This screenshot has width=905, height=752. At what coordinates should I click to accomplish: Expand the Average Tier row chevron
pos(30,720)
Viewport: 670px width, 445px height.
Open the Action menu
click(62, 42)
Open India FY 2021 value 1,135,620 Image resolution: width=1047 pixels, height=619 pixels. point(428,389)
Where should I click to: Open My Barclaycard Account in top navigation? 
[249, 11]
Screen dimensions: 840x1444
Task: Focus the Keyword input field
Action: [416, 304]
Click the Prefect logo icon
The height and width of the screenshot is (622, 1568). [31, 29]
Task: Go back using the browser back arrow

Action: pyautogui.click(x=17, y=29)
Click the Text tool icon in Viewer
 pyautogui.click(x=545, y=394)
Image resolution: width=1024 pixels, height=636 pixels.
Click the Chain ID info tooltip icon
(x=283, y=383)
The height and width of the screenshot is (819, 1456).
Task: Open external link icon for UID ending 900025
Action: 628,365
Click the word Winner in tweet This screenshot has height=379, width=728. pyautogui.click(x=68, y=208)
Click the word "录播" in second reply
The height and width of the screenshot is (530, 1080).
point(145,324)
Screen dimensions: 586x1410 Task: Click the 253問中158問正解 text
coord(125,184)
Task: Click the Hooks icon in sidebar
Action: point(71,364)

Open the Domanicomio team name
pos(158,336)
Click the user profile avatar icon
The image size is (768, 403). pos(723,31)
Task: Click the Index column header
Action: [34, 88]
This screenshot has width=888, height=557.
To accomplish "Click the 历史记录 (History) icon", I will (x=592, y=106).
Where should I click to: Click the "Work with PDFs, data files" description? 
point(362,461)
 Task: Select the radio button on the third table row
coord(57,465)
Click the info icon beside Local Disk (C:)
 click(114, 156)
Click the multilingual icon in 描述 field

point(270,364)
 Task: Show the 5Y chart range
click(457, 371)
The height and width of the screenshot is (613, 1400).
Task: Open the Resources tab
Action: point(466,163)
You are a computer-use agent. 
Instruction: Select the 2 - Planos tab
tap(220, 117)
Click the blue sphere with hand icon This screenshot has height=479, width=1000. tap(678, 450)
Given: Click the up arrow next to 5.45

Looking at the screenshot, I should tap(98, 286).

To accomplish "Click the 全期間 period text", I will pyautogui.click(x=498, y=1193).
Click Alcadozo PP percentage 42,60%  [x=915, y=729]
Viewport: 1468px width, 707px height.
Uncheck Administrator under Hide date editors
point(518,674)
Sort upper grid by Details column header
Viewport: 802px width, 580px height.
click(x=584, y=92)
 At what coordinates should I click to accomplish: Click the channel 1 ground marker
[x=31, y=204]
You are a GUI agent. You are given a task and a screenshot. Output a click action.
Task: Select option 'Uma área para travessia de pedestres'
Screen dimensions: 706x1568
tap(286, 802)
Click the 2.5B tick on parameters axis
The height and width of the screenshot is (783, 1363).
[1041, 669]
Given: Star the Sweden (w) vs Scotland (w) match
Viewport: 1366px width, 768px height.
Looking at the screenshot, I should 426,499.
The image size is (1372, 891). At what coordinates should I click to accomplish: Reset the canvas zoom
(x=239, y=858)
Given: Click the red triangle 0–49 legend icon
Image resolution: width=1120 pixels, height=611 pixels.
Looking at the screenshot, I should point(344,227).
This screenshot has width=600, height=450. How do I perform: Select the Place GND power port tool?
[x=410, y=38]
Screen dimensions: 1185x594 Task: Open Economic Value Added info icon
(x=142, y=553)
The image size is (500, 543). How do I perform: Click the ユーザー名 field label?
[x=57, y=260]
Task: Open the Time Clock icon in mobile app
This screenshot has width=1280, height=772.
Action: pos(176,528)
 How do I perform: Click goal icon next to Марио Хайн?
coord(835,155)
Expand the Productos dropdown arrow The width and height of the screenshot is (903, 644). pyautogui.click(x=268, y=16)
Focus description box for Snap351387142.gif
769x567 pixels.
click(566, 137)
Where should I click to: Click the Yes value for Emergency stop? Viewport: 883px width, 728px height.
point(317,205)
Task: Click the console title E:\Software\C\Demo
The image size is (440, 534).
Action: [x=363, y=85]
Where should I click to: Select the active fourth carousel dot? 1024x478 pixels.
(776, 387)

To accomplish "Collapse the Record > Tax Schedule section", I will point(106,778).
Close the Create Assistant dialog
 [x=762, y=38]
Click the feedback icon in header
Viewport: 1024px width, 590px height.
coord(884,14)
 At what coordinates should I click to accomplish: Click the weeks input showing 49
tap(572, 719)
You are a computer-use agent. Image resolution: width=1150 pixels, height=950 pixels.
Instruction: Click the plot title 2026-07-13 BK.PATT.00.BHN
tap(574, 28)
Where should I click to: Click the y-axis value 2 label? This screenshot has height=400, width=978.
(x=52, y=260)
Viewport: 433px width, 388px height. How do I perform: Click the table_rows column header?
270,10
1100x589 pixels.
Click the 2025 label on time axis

■ ■ ■ ■ ■

WORK INSTRUCTIONS: The required output is the stretch of entries above from the line containing "Task: Show the 5Y chart range" through the line containing "Given: Click the red", reproduced exactly.

FINISHED TASK:
 Task: Show the 5Y chart range
click(457, 371)
The height and width of the screenshot is (613, 1400).
Task: Open the Resources tab
Action: point(466,163)
You are a computer-use agent. 
Instruction: Select the 2 - Planos tab
tap(220, 117)
Click the blue sphere with hand icon This screenshot has height=479, width=1000. tap(678, 450)
Given: Click the up arrow next to 5.45

Looking at the screenshot, I should tap(98, 286).

To accomplish "Click the 全期間 period text", I will pyautogui.click(x=498, y=1193).
Click Alcadozo PP percentage 42,60%  [x=915, y=729]
Viewport: 1468px width, 707px height.
Uncheck Administrator under Hide date editors
point(518,674)
Sort upper grid by Details column header
Viewport: 802px width, 580px height.
click(x=584, y=92)
 At what coordinates should I click to accomplish: Click the channel 1 ground marker
[x=31, y=204]
You are a GUI agent. You are given a task and a screenshot. Output a click action.
Task: Select option 'Uma área para travessia de pedestres'
Screen dimensions: 706x1568
tap(286, 802)
Click the 2.5B tick on parameters axis
The height and width of the screenshot is (783, 1363).
[1041, 669]
Given: Star the Sweden (w) vs Scotland (w) match
Viewport: 1366px width, 768px height.
Looking at the screenshot, I should 426,499.
The image size is (1372, 891). At what coordinates should I click to accomplish: Reset the canvas zoom
(x=239, y=858)
Given: Click the red triangle 0–49 legend icon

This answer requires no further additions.